I'm trying to use the NVidia's HDR encoder which requires an ARGB10 like the above structure.
How is the 10 bit information of a color stored as a floating point number?
Btw I tried to convert with WIC but conversion from GUID_WICPixelFormat128bppPRGBAFloat to GUID_WICPixelFormat32bppR10G10B10A2 fails.
HRESULT ConvertFloatTo10(const float* f, int wi, int he, std::vector<DWORD>& out)
{
CComPtr<IWICBitmap> b;
wbfact->CreateBitmapFromMemory(wi, he, GUID_WICPixelFormat128bppPRGBAFloat, wi * 16, wi * he * 16, (BYTE*)f, &b);
CComPtr<IWICFormatConverter> wf;
wbfact->CreateFormatConverter(&wf);
wf->Initialize(b, GUID_WICPixelFormat32bppR10G10B10A2, WICBitmapDitherTypeNone, 0, 0, WICBitmapPaletteTypeCustom);
// This last call fails with 0x88982f50 : The component cannot be found.
}
Edit: I found a paper (https://hal.archives-ouvertes.fr/hal-01704278/document), is this relevant to this question?
CodePudding user response:
Floating-point color content that is greater than the 0..1 range is High Dynamic Range (HDR) content.
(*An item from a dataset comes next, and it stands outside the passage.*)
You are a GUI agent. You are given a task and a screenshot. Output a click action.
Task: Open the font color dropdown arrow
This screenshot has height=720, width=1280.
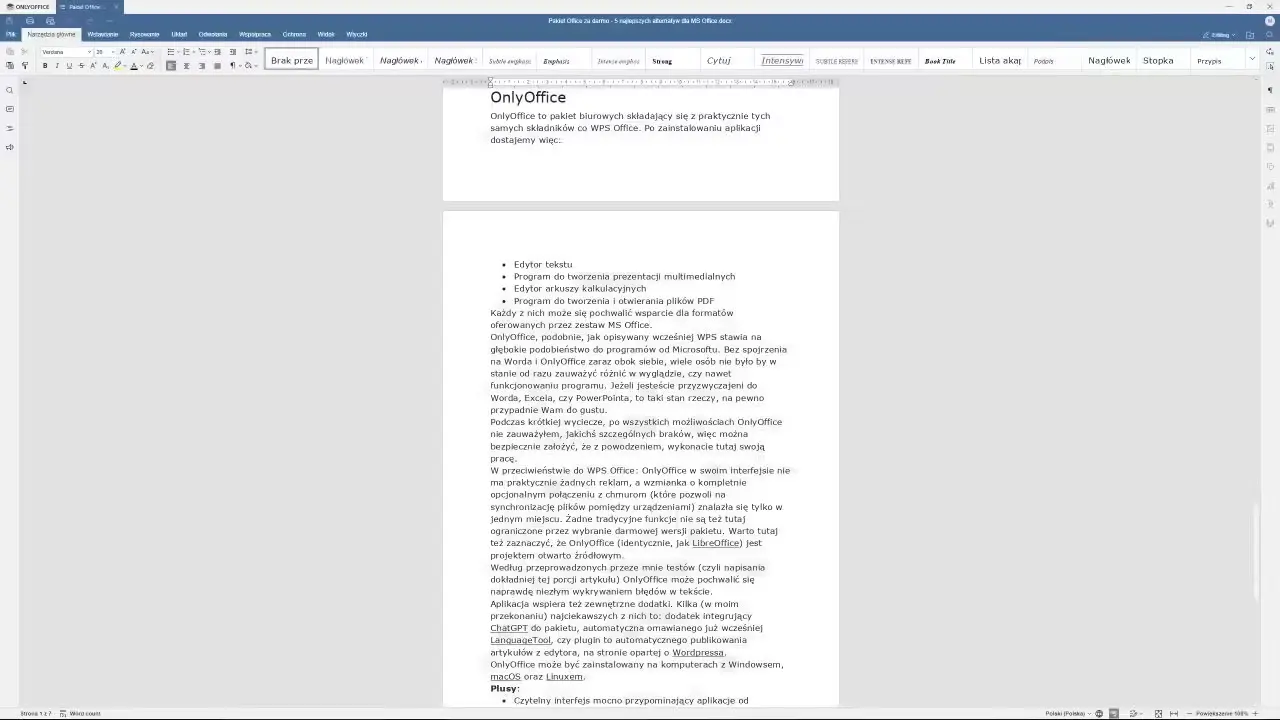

If you trivially convert it to 10:10:10:2 UNORM then you are using 'clipping' for values over 1. This doesn't give good results.
You should instead use tone-mapping which converts the HDR signal to a SDR (Standard Dynamic Range a.k.a. 0..1) before or as part of doing the conversion to 10:10:10:2.
There a many different approaches to tone-mapping, but a common 'generic' solution is the Reinhard tone-mapping operator. Here's an implementation using DirectXTex.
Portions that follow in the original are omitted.